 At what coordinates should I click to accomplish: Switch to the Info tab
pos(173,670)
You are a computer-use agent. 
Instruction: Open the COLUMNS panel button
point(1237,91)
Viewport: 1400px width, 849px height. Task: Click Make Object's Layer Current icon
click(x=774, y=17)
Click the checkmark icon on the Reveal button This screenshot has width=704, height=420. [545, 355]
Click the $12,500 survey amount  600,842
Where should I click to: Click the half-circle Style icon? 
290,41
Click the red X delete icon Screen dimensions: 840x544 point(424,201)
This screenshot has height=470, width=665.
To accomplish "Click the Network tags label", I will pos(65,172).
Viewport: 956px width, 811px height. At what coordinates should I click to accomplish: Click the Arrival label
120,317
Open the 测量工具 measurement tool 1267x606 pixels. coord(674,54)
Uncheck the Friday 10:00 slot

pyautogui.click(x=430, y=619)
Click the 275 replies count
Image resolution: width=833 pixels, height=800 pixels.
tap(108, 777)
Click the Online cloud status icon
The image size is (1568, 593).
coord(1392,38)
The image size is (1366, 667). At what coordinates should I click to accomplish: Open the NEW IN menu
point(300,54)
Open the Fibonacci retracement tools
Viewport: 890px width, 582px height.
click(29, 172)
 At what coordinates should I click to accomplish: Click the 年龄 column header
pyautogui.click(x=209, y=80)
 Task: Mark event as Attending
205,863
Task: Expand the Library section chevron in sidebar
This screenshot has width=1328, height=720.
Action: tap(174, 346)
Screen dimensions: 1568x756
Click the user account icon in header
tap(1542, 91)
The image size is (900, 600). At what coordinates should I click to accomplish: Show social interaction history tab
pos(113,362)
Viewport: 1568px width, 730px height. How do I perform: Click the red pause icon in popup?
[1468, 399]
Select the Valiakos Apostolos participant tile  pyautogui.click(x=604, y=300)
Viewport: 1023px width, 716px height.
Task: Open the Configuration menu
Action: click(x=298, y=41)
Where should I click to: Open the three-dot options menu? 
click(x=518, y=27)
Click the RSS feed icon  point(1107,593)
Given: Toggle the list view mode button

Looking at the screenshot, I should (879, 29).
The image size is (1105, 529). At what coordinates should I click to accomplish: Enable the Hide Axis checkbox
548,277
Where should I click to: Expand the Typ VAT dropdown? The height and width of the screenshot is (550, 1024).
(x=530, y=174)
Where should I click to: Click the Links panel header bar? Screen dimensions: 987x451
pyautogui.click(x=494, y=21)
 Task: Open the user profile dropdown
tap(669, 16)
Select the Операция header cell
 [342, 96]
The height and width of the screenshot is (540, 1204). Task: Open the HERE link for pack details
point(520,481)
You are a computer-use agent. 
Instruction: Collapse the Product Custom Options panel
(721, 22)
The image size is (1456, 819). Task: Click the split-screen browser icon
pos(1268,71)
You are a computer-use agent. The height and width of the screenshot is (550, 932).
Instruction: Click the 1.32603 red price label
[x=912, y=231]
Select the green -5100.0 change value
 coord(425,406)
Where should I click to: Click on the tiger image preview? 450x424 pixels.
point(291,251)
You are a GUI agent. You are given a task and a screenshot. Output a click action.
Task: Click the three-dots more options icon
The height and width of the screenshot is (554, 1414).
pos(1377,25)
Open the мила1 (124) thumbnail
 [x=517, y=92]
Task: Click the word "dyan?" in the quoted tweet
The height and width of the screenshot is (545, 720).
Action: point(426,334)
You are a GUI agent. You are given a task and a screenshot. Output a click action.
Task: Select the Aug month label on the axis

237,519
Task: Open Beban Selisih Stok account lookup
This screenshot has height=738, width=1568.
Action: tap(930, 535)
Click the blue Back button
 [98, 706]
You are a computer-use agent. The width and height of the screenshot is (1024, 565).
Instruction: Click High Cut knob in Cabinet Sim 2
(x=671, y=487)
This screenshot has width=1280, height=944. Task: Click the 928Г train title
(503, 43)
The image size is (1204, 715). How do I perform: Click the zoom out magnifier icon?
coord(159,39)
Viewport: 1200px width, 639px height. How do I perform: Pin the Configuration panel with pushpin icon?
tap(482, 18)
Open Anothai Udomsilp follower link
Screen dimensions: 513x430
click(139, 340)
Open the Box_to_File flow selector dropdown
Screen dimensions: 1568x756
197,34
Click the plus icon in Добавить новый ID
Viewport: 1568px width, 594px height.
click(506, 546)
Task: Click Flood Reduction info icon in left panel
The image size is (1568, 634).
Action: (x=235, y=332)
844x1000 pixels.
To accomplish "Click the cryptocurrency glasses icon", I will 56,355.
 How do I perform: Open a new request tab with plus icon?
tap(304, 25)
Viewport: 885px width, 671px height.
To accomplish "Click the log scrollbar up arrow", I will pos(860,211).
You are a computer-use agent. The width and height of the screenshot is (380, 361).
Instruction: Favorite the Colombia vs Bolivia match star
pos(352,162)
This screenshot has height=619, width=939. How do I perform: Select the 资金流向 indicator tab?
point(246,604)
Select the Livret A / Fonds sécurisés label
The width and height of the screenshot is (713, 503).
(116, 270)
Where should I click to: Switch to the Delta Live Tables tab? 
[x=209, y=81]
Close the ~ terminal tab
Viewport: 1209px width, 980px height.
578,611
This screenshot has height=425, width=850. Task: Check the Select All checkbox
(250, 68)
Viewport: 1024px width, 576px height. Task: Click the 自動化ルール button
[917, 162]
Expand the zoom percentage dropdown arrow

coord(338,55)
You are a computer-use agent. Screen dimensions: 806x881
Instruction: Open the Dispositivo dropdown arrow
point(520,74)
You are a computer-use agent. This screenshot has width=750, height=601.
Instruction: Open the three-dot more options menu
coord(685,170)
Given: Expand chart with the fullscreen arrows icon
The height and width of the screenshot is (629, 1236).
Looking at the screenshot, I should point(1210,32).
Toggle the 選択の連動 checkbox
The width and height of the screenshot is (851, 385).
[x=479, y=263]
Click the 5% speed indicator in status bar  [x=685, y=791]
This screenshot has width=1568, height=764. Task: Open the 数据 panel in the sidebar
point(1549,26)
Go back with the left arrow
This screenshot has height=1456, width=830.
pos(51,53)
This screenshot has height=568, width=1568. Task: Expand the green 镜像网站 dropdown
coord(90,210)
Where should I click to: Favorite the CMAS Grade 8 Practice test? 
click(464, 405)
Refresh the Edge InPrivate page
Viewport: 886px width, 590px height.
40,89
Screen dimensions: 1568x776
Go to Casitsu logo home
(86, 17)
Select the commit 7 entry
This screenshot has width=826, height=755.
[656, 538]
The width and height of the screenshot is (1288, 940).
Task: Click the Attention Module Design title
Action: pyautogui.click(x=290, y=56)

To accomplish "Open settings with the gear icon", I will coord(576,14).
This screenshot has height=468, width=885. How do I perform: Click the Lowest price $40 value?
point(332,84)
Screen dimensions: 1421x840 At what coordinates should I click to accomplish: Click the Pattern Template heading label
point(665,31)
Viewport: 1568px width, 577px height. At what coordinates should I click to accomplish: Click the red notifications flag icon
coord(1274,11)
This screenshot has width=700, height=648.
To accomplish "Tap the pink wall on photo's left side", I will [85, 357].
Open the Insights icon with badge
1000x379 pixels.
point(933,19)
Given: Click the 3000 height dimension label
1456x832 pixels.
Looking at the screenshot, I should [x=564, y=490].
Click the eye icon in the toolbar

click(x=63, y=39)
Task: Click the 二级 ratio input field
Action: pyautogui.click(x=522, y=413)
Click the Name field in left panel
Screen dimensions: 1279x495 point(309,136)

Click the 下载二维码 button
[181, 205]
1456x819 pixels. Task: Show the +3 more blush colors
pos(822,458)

§ What to work on
Check each line above for the string "computer" and show the ones that have it.

§ Solved exercise
You are a computer-use agent. 
You are a computer-use agent. 
You are a computer-use agent. The height and width of the screenshot is (550, 932).
You are a computer-use agent. The width and height of the screenshot is (1024, 565).
You are a computer-use agent. The width and height of the screenshot is (380, 361).
You are a computer-use agent. Screen dimensions: 806x881
You are a computer-use agent. This screenshot has width=750, height=601.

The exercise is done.